# Flatwork instructor for Stockland Lovell camp



## Annagain (19 February 2015)

I'm organising my club's camp at Stockland Lovell in April. We have quite a few fairly serious (elem/med) riders who only want to do flatwork, so we want to organise a really good flatwork instructor for them - who would also be happy to teach a couple of prelim/novice groups. Our usual one, Helen Griffiths, can't make it so I'm after some recommendations for another one please? 

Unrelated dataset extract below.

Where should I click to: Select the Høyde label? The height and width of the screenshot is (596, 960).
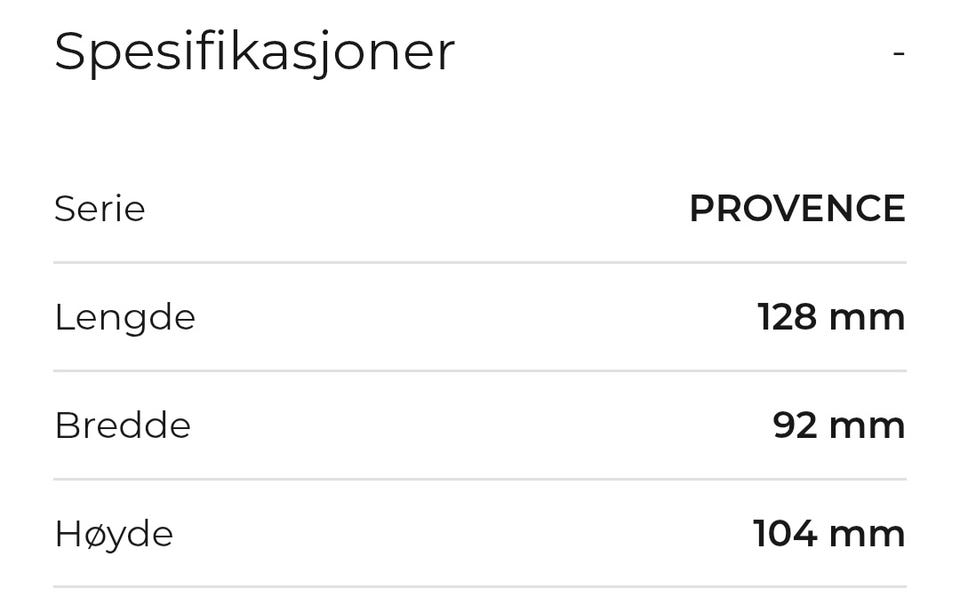(x=113, y=534)
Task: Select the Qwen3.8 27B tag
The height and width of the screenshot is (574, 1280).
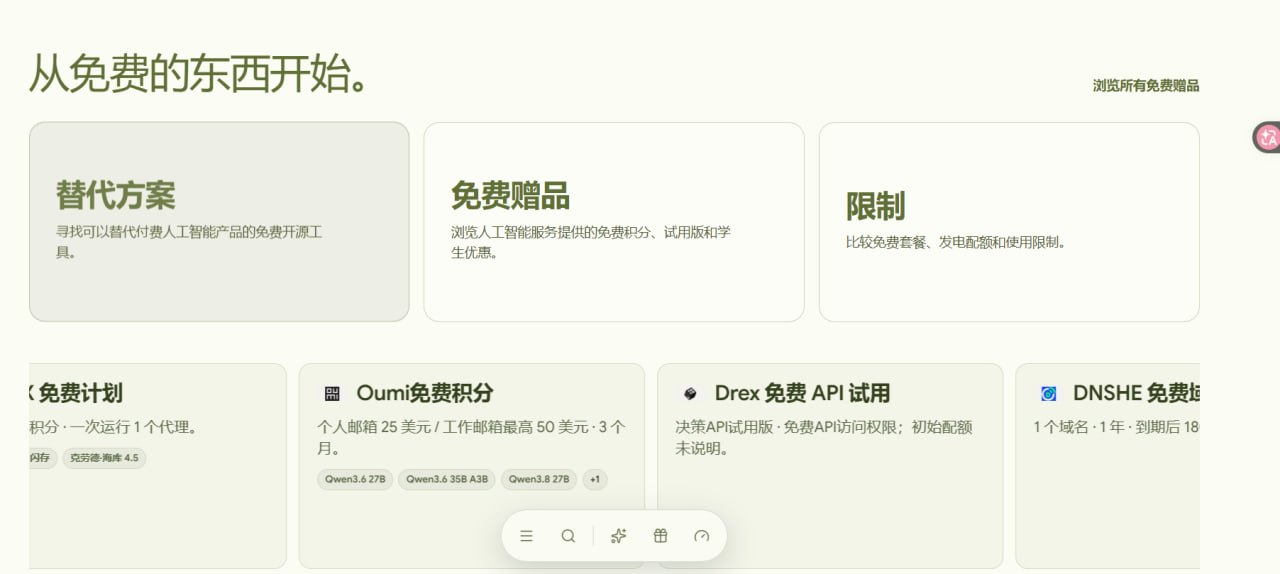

We may also be needing another instructor as we're quite a big group this time. We have Natalie Passmore and Richard Ayre who will do our SJ and XC respectively but we've got one group of nervous novices who might be better off with one instructor for everything so they can build a bit of a rapport. Any recommendations for someone good for building confidence and a bit of an allrounder please?


----------



## miss_c (19 February 2015)

Matt Jenkins?  Di Sealey?  Tom B?  Tom S?


----------



## jhoward (20 February 2015)

andrew lovell. excellent instuctor and covers everything. hes also covers confidence building.


----------



## Jazzbunny (21 February 2015)

Highly recommend Sarah Mawdsley. Always popular / gets great feedback from pony/riding clubs, where she's in demand. Very adaptable and covers all disciplines and levels. No problem with the serious dressage - but also great fun and very enthusiastic. Can give you contact details ....


----------



## Annagain (23 February 2015)

Thanks all, 
Will look them all up.


----------



## Iwantakitten (8 March 2015)

jhoward said:



			andrew lovell. excellent instuctor and covers everything. hes also covers confidence building.
		
Click to expand...

Second this, he is fab


----------